Mounted on the steel frame, the vertical axis tidal turbine being tested at the Port of Flushing is able to generate enough electricity to power the operations of the nearby sea locks, or up to 100 households in a predictable pattern.

If the pilot project proves successful, many more applications of W2E’s technology are anticipated in small and large sluices and discharge channels all over the world.

“This is a very attractive form of energy generation for the sea locks. My hope is that there will be more and more showcases like this turbine.

“In this way, we will prove what the power of water can offer to the province and the Netherlands – namely, a predictable and reliable basic energy source in addition to sun and wind, which will reduce the need for energy storage in the future.

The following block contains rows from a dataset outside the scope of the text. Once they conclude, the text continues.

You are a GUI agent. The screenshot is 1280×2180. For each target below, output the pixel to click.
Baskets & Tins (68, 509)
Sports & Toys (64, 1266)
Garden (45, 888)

“As a shipbuilder and sailor, I know one thing for sure. When you know the power of water, you have faith in tidal energy,” concluded Rijke.

The ENCORE project, short for Energising Coastal Regions with Offshore Renewable Energy, aims to accelerate the development of four offshore renewable energy solutions both in terms of technological innovation and commercial uptake.

Aside from advancing river and tidal current, wave, and floating solar solutions, the €10 million project – led by Bluespring, formerly known as MET-support, will also aim to develop open-source tools and services to facilitate the accelerated uptake of offshore energy solutions for islands, harbors, estuaries and offshore structures with a focus on 2SEAS region, and additional export opportunities.